# autosmart?



## paddymk5 (Aug 7, 2010)

has anyone got any contact details for an autosmart rep in n ireland?


----------



## CivicTypeR. (Aug 15, 2010)

ye mate his name is stephen pollock very nice fella and tell him your a member on rms and he wil do things as cheap as he can for you. i was talking to him tonight and his van is in getting fixed but he should have it back on the road for wednesday well hopefully as im looking to see him on wednesday , bis number is 07979533360


----------



## paddymk5 (Aug 7, 2010)

thanks mate thats great


----------



## gt-hdi (Jun 6, 2010)

How many reps is there in NI is it just the one or is there a few?


----------



## ClarkeG (Jun 17, 2006)

gt-hdi said:


> How many reps is there in NI is it just the one or is there a few?


Just the one as far as I am aware.

Clarke


----------



## Cookies (Dec 10, 2008)

Hi All,

As far as i know there are a number of Autosmart reps in NI. Stephen Pollard does the south east.

He's an absolute star and a pleasure to deal with.
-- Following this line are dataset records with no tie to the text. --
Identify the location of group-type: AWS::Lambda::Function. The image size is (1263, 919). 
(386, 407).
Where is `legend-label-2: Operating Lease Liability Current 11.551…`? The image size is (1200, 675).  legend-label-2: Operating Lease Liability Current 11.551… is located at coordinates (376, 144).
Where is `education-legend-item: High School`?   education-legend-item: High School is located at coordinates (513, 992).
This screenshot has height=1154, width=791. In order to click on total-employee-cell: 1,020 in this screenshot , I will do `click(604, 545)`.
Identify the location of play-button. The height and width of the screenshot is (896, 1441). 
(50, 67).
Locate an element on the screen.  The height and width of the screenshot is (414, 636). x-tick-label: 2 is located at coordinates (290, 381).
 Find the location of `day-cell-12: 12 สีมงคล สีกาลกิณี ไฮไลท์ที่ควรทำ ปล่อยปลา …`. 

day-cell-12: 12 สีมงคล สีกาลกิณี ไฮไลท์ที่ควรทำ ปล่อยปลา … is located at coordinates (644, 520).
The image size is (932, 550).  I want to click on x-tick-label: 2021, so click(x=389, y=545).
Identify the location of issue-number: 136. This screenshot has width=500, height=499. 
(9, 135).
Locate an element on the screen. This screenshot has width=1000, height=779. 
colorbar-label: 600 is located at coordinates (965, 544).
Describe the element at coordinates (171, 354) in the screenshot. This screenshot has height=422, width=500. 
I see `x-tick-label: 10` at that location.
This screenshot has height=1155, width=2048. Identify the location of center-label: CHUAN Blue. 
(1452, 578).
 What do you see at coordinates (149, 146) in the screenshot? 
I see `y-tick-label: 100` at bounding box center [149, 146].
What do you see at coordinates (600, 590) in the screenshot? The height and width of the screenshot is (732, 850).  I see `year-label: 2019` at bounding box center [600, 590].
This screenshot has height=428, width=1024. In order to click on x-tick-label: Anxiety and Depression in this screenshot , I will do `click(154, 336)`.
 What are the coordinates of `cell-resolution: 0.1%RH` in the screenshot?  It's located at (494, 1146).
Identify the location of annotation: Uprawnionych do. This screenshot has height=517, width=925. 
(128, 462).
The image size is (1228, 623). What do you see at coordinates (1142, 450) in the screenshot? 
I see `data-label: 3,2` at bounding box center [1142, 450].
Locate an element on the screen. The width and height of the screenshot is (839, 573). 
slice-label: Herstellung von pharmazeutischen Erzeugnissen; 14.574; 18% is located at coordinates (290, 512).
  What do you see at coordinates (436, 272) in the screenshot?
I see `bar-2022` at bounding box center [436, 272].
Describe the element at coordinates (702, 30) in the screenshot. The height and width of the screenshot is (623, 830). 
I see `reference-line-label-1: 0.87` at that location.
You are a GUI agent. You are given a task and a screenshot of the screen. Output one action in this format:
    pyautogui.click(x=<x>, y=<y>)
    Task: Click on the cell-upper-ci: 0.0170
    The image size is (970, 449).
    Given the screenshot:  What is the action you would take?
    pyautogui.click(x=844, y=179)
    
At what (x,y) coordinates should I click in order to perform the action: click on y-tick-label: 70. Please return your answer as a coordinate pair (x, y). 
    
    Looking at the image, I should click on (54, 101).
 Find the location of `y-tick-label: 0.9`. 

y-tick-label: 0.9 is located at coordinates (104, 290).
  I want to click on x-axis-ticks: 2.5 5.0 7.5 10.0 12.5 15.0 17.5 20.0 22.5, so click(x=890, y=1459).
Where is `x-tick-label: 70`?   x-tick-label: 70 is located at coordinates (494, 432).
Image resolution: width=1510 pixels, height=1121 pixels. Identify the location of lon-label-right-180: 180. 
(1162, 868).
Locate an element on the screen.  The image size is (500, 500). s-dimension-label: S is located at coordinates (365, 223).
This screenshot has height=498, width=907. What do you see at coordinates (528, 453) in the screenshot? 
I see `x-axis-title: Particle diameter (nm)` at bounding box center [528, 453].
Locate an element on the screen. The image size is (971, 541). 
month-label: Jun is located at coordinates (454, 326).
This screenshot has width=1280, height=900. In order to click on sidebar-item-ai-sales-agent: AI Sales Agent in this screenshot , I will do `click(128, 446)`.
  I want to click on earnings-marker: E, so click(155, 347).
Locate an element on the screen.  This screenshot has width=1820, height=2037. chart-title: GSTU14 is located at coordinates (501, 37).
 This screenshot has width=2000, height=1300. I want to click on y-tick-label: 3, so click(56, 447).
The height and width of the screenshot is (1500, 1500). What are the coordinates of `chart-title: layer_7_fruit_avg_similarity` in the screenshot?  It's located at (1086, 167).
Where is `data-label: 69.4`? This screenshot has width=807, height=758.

He also charges a reasonable price for his stuff.

Need any details, PM me.

Cheers 

Cookies


----------



## Sue J (Jan 26, 2006)

gt-hdi said:


> How many reps is there in NI is it just the one or is there a few?


There are 3 franchisees covering NI. 
Sue


----------



## paulmc08 (Feb 3, 2009)

Michael Winters cover's the North West (i think)


----------